As I got down to the business of being an ambassador, and spent
some serious time with my paperwork, I had a very difficult time
concentrating. When I asked my first female candidate for my diplomatic
staff to detail her education, all I could think about was the scene in
the practice room -- Ariana's wretched face, and Vixen saying, "Do you
always torture your friends?"
I shifted uncomfortably in my seat, smiling encouragingly at young
Sabine. Under the table, I shredded a small piece of paper. God dammit.
I wasn't torturing her. She was torturing herself. She always does.
Usually unnecessarily. A fact that Vixen is not privy to. What does she
think she knows? She's been around here less than a week. She knows
nothing. Except what she knew before she came here.
My mind twined itself around the multitude of problems at hand.
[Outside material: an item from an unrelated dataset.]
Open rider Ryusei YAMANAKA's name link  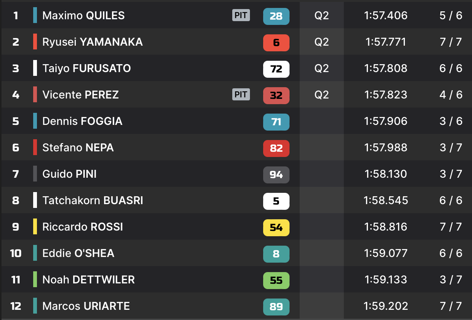[92, 42]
Ariana guards some faerie secret like it is an unborn child; she cannot
give it up to Nicholas because she learned it in another lifetime. It
could be the thing that saves us all from Brand; not that he is going to
necessarily kill us. I think he tries to drive us insane. There is more
to these dreams than just the dreaming. Something more will happen.
Undoubtedly. Brand doesn't even know what halfway involves, and these
dreams are not even enough to drive us halfway insane yet.
If, in fact, the dreams come from Brand. I still believe it could
be the faeries. But, as Ariana pointed out after the debacle in which the
rescue of Miranda was attempted, there are faeries working with Brand.
Damn, damn, damn...what can she know? What can Ariana possibly
know that is worth so much? And why is Brand after us? He is after us
both. Ariana dreams about making love to the uncles. I dream of making
love to my sword. What can be the outcome of this? What indeed...
I scribbled down a note:
- combat-trained nanny
For Iseult, I'm afraid. I'm less frightened about people
attacking the children than Iseult being a problem, though I did give the
kids a cautionary lecture, and will have to see to having the cold iron
bracelets made. And figuring out some non-ornamental, non- weapon item
for Iseult to carry. This may be a good time to call upon my father's
ingenuity and skills at persuasion. It's strange...for all that I missed
Beauty dreadfully, and wanted also to be with both my mothers for the six
years in Bedlam, it is the presence of Mandor that I missed most. I
realized in the time we were away how much I've come to rely on him for
advice, and occasionally, aid.
I wrapped up the interview with Sabine Chantris, stood up, shook
her hand, and watched her leave. And sat down to stare at the scattered
sheets of paper and the hastily scribbled notes to myself that I'd been
collecting since the first interview that morning. "Abraham," briefly
stated a post-it. Another: "Di'ghan," just as tersely. A third:
There are so many threads to life right now -- some of which I am
able to write down on small note-pads, and some of which I am not. How on
earth am I going to keep these threads in hand? It's like driving a team
of a thousand small frogs. Only more so.